# Fracture mechanics (LEFM, YFM)

Linear-elastic fracture mechanics (LEFM), yielding fracture mechanics (YFM)

Fracture mechanics examines crack growth, crack propagation, and crack arrestability in a component or material under operating conditions (function, fatigue life, ...). The determined material characteristics, taking into consideration the stress-time function, influence the design and production of a component.

Fracture mechanics plays a major role in many industrial sectors such as aerospace or automotive engineering. By estimating the lifetime or remaining useful life of crack-affected components (or materials), inspection and maintenance intervals can be defined in a targeted manner.

A distinction is made between two concepts: linear-elastic fracture mechanics (LEFM) and yielding fracture mechanics (YFM).

## Linear-elastic fracture mechanics (LEFM)

In linear-elastic fracture mechanics (suitable for brittle materials), the material behavior is linear elastic until deformation-free fracture (unstable crack propagation) occurs.
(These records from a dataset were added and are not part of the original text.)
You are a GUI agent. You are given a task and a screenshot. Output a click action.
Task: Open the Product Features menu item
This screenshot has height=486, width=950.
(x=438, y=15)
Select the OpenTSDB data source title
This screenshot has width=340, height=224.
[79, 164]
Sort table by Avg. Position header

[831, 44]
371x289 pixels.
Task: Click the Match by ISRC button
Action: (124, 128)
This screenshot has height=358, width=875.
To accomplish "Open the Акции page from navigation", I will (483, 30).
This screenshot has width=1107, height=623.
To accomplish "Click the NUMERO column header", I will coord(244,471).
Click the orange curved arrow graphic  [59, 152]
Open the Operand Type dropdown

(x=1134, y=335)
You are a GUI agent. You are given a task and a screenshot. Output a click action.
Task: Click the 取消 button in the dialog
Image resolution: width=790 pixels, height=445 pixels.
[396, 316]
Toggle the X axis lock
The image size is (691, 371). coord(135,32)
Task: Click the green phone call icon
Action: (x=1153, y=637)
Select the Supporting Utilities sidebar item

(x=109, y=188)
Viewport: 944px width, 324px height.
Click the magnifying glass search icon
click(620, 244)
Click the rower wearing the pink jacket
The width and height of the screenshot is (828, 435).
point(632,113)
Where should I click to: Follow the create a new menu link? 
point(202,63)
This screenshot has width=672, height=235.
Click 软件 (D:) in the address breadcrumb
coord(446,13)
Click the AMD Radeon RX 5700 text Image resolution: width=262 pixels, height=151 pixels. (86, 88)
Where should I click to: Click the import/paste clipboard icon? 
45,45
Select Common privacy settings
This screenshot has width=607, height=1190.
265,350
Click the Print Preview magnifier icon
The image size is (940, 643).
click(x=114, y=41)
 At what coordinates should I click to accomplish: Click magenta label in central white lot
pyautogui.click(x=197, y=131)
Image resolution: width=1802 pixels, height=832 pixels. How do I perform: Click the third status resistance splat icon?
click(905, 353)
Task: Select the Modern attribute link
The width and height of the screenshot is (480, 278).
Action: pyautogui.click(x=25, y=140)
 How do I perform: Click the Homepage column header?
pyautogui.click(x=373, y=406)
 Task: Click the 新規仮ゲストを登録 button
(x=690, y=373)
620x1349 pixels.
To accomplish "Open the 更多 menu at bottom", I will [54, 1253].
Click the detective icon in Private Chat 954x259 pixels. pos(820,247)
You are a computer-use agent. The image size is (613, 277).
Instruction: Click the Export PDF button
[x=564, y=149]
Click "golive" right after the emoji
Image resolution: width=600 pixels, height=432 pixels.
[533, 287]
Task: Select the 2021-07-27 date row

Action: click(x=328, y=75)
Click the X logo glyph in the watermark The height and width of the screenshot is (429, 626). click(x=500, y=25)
A classic characteristic value of LEFM is K1C, which describes the critical (C) stress intensity (K) during crack opening mode 1.

## Yielding fracture mechanics (YFM)

If the material failure is ductile, that is, it occurs with plastic deformation at the crack tip, then the yielding fracture mechanics concept is applied. There are two definitions here, one is the determination of the characteristic values via the energy stored in the crack tip environment (J-integral concept) and the other is via the crack tip expansion (CTOD “crack tip opening displacement”).

## Relevant Standards

Fracture mechanics: crack growth da/dN and threshold value
ASTM E647
to Fracture mechanics: crack growth da/dN and threshold value
Fracture mechanics: critical stress intensity factor K1C
ASTM E399
to Fracture mechanics: critical stress intensity factor K1C

## Crack propagation in metallic components

Production-related defects in the component or on the component surface, which every component has, represent crack nuclei that promote the formation of cracks under load. These defects can turn into a crack, i.e. macroscopic material damage that can be technically recorded. This is referred to as the crack initiation phase.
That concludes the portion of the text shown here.